Pixel coordinate grounding data:
----------

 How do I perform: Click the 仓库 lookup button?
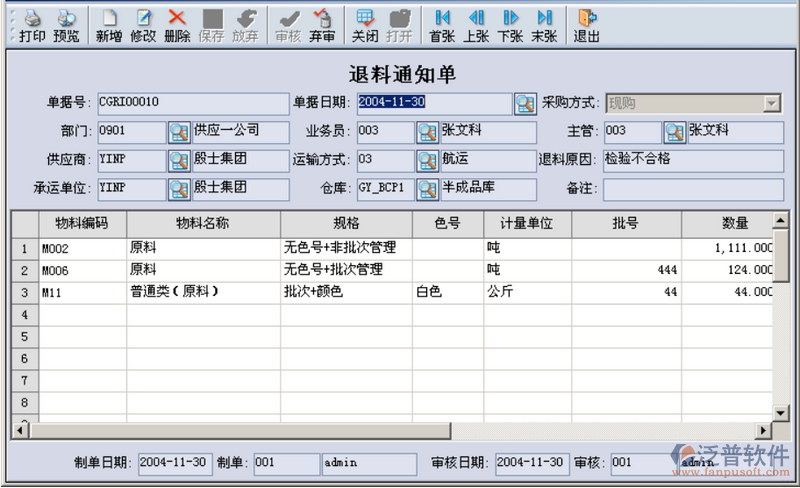pos(427,189)
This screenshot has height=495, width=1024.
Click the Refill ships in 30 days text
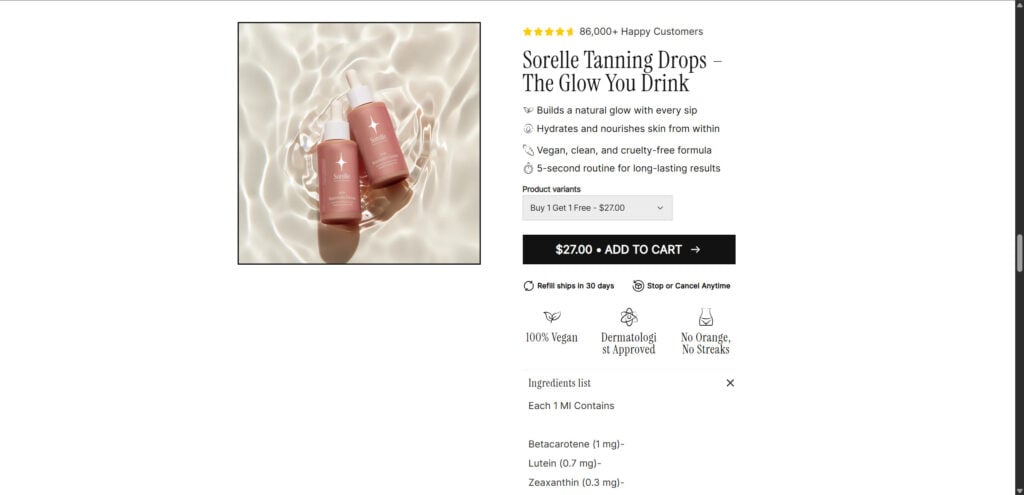pyautogui.click(x=575, y=286)
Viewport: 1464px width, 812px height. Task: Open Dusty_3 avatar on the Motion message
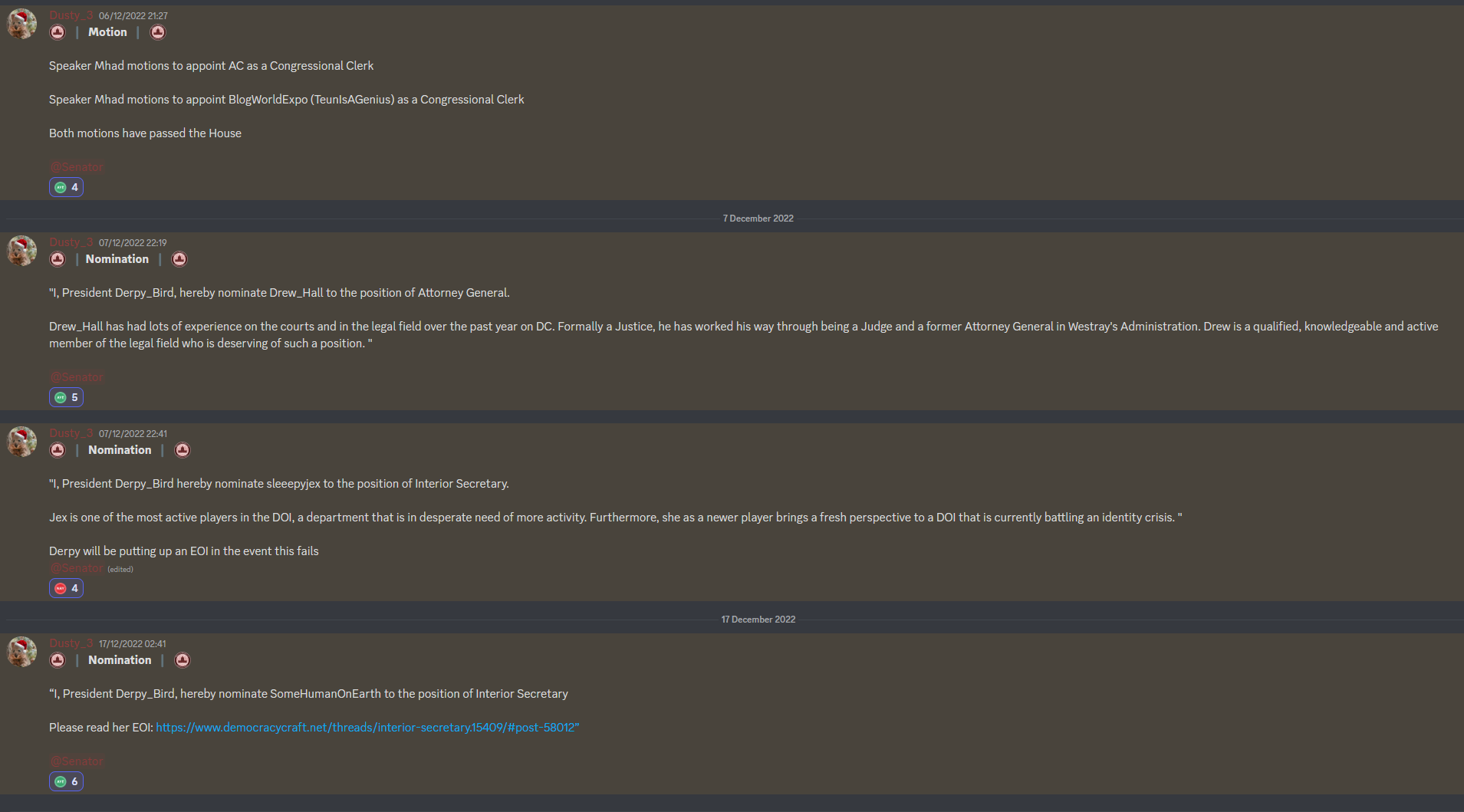tap(21, 24)
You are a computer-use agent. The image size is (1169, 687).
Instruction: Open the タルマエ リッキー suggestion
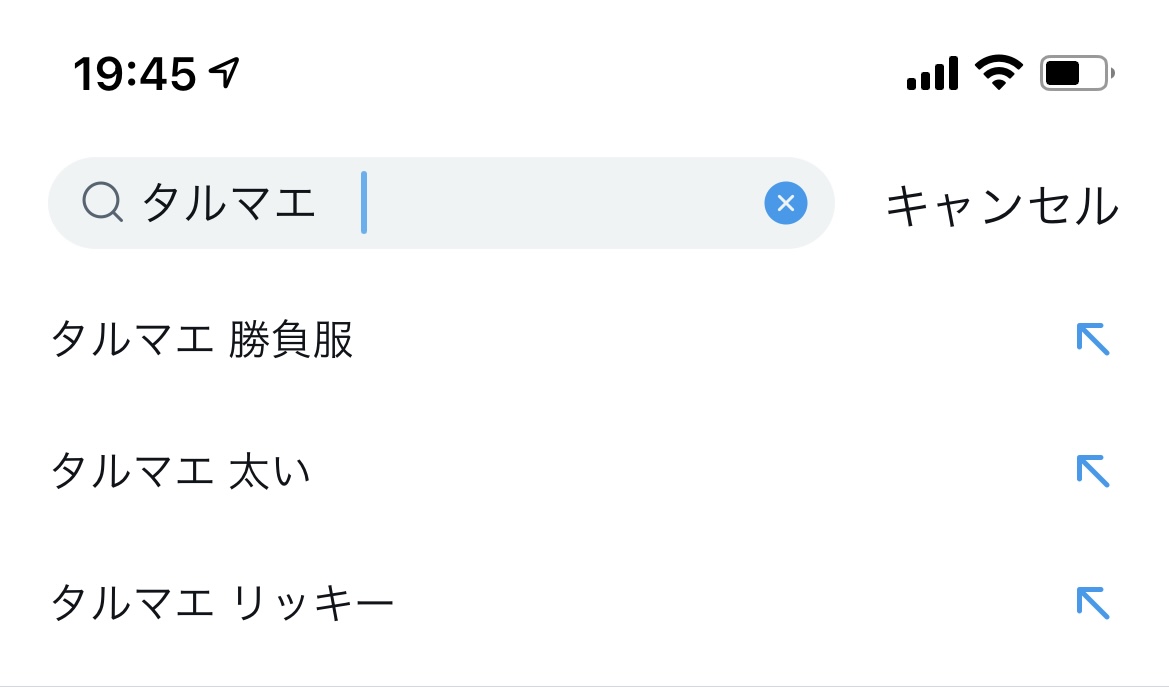click(x=222, y=603)

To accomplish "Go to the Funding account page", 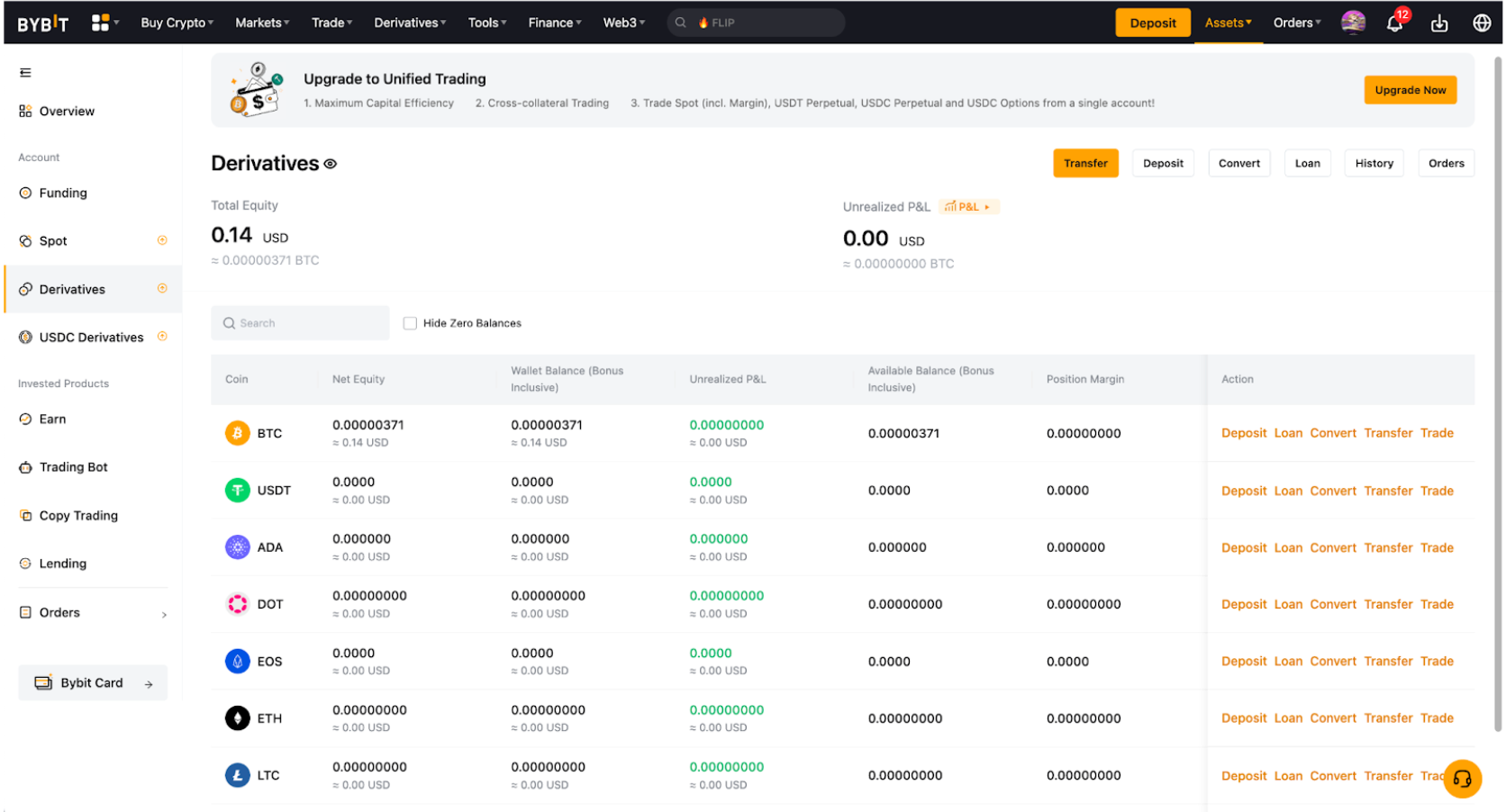I will coord(63,193).
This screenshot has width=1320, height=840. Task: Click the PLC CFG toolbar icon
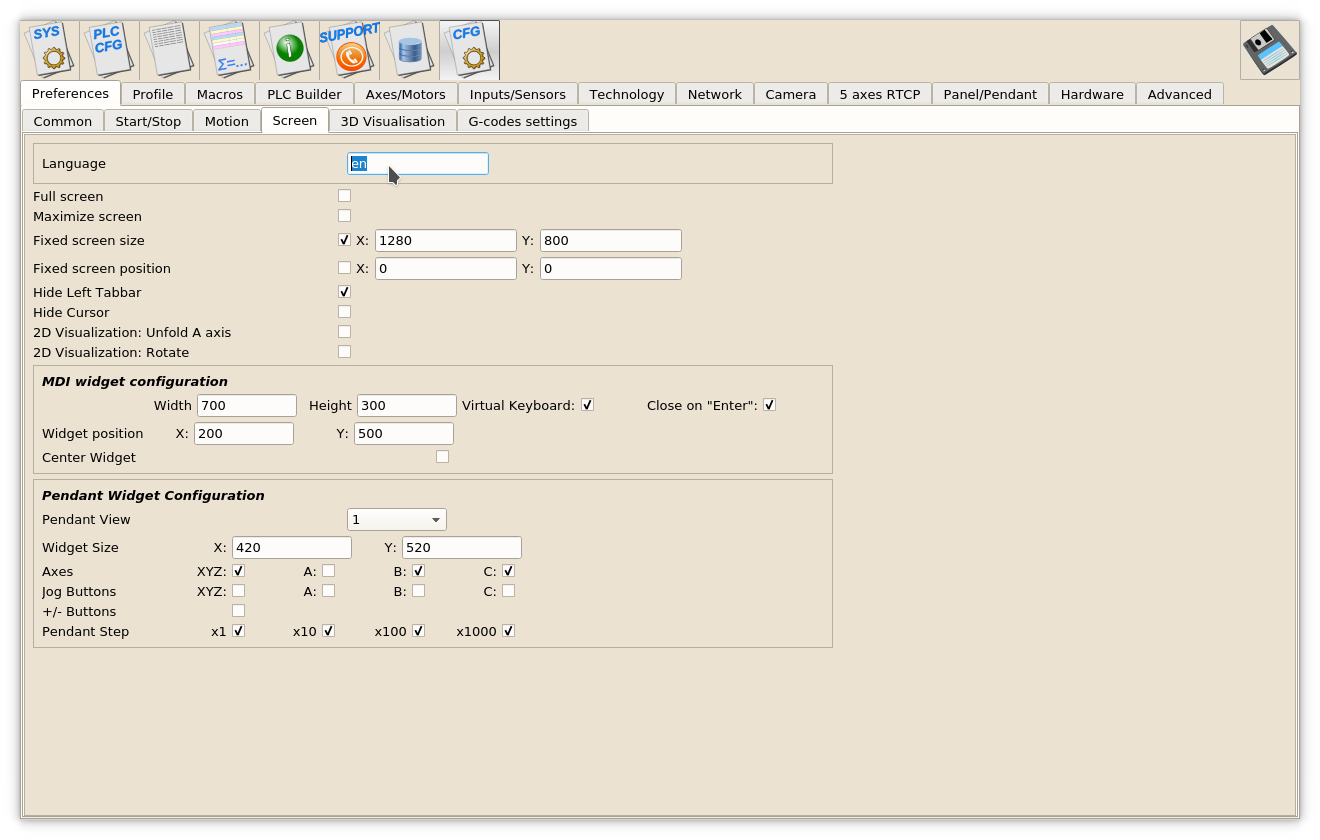(x=109, y=50)
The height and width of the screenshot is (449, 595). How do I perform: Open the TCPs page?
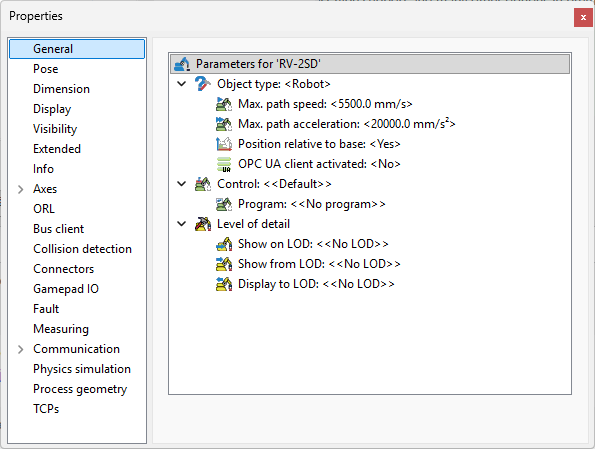point(46,409)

----------

=== WHAT IS BEING ASKED ===
Each line from the one that contains "The height and" through the end of the records should be restated exactly; include both end lines and leave any pictures out.

=== TASK RESPONSE ===
The height and width of the screenshot is (449, 595). How do I perform: Open the TCPs page?
point(46,409)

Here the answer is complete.